How many beam splitters, lenses, and mirrors does it take to entangle a photon? The answer was “way too many” for years and that’s been the problem. In the quantum realm of photonics, pursuit of scalable, robust, and cheap processors has been held back for a long time by the sheer size and fragility of traditional optical designs. Now, Harvard’s John A. Paulson School of Engineering and Applied Sciences has come up with a new approach that overthrows that model: researchers have demonstrated that a single, ultra-thin metasurface can replicate the complex quantum operations once thought possible only with sprawling arrays of components and do so with remarkable efficiency and fidelity.

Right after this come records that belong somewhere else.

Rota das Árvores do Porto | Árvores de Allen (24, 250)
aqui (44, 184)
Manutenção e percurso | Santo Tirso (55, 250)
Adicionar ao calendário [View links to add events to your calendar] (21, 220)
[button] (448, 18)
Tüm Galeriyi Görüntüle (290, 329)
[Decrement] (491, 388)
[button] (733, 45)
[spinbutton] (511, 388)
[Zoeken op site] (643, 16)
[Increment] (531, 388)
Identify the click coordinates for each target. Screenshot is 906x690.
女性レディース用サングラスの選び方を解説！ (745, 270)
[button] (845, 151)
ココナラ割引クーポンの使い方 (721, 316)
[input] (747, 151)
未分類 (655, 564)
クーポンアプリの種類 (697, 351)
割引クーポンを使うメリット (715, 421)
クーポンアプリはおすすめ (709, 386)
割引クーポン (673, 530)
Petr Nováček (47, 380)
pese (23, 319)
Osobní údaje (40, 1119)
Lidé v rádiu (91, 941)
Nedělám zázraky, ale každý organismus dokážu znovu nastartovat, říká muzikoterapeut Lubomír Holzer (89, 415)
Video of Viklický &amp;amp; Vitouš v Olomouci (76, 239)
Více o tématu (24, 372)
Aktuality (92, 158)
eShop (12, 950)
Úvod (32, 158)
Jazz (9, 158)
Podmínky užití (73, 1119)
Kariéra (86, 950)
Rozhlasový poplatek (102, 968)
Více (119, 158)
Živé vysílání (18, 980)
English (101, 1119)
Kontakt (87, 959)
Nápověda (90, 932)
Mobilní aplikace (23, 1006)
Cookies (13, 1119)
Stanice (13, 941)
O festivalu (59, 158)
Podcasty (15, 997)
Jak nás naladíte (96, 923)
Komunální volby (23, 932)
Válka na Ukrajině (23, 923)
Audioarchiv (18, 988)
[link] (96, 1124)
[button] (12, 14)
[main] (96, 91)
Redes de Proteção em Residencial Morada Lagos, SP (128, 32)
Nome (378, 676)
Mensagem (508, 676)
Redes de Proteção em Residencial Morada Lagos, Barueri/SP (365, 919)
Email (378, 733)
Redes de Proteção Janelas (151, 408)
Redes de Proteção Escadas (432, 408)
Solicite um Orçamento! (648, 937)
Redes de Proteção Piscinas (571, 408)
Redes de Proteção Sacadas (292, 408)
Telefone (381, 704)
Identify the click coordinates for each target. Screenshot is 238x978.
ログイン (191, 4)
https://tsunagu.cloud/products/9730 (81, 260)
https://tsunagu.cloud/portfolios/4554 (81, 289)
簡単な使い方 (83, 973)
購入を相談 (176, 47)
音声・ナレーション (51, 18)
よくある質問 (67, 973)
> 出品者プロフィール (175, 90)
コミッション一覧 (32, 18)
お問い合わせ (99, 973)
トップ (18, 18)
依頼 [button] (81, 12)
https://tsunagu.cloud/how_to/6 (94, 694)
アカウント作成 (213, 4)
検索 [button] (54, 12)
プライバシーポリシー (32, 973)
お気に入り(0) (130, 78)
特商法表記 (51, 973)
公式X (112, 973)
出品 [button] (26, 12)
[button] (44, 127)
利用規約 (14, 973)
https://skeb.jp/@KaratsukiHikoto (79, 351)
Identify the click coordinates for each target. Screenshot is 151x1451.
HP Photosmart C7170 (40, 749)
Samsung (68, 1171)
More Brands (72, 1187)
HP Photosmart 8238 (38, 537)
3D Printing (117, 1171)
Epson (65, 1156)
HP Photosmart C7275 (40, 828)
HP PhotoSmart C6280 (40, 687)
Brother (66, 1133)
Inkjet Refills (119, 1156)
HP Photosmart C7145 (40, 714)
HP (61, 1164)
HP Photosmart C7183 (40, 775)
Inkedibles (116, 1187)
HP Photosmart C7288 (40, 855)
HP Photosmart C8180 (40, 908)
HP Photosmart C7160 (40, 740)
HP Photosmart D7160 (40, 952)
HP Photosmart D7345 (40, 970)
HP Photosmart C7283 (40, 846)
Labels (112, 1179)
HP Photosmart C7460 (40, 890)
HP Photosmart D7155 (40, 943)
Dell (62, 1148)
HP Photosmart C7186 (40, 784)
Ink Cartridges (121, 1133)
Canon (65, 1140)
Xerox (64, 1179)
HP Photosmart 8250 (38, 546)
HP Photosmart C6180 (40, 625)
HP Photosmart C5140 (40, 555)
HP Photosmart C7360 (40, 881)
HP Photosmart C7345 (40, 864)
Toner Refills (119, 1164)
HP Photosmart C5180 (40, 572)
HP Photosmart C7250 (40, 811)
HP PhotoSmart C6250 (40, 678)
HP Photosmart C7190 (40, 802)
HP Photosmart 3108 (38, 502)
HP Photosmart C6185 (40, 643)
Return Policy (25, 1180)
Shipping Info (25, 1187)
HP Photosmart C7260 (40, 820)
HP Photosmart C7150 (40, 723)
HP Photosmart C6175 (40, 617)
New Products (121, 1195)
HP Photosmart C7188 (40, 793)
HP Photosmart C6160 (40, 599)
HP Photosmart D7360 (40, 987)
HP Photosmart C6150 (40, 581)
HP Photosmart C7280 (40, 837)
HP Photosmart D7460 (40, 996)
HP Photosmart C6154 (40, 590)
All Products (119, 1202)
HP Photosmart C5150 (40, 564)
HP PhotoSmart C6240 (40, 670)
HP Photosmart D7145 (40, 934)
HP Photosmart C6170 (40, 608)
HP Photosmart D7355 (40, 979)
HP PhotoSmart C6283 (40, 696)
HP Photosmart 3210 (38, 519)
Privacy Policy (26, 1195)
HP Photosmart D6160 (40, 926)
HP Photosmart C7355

At its heart is the concept of the metasurface: a two-dimensional chip etched with nanoscale structures, each acting as a subwavelength “meta-atom” to precisely control the amplitude, phase, and polarization of light. By leveraging these engineered structures, the team led by Federico Capasso has shown that it is possible to generate and manipulate entangled photon states the essential fuel for quantum computing and networking without the need for intricate alignments or extensive hardware. “We’re introducing a major technological advantage when it comes to solving the scalability problem,” said Kerolos M.A. Yousef, the study’s first author. “Now we can miniaturize an entire optical setup into a single metasurface that is very stable and robust”.
This has profound implications for quantum information science. Traditional optical quantum processors use waveguides, mirrors, and beam splitters to host the delicate dance of photon interference and entanglement. The more photons and thus qubits involved, the more parts there are, introducing losses, noise, and misalignment problems that degrade the very quantum coherence that researchers wish to preserve. The Harvard scientists’ metasurfaces, however, offer perturbation robustness to perturbations, low optical loss, and a simplicity of fabrication that makes them inherently more scalable and cost-effective than their conventional counterparts.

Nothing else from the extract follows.